Enhanced ENaC and K Ca 3.1 expression by hydrocortisone increases Na + absorption in human mammary epithelial cells.

Immortalized human mammary epithelial cells express apical ENaC sodium channels and basolateral K Ca 3.1 potassium channels. Treatment of monolayers with hydrocortisone (0.5 μg/ml) for 48 hours enhanced mRNA expression for α, β and γ ENaC subunits by 7.3, 10.5 and 9.6 fold as determined by quantitative RT‐PCR. Additionally, K Ca 3.1 mRNA expression was enhanced by hydrocortisone by 8.1 fold, however no increase in mRNA expression was detected for the BK (Slo1) potassium channel, which had a higher basal level of expression than K Ca 3.1 (Slo1 C T = 23.8; K Ca 3.1 C T = 27.7). Hydrocortisone also increased expression of the P2Y 6 receptor by 5.5 fold without significantly altering P2Y 1 , P2Y 2 or P2Y 4 receptor expression. Basolateral stimulation of hydrocortisone pretreated monolayers with UTP (10 μM) resulted in a significantly greater increase in short circuit current (Isc) compared to untreated control monolayers (peak ΔIsc + hydrocortisone = 20 ± 1 μA, control = 9.5 ± 2 μA).

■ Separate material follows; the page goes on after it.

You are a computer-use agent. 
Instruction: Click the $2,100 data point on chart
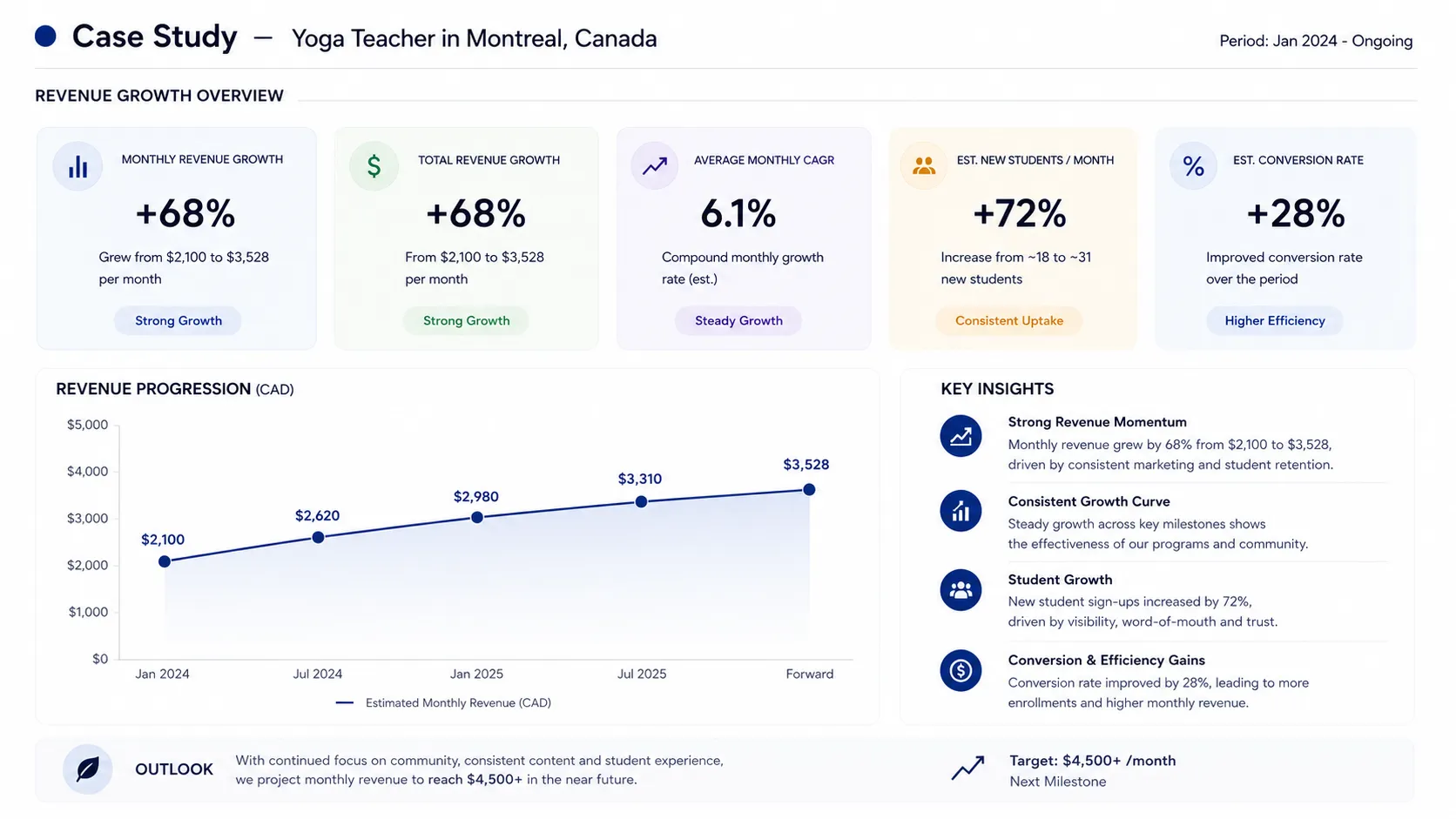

In addition, the duration of the Isc response was significantly lower in the absence of hydrocortisone with less oscillation. These results indicate that K Ca 3.1 and P2Y 6 receptor expression are up‐regulated in parallel with ENaC channels in the presence of hydrocortisone resulting in enhanced electrogenic Na + absorption following basolateral stimulation with UTP.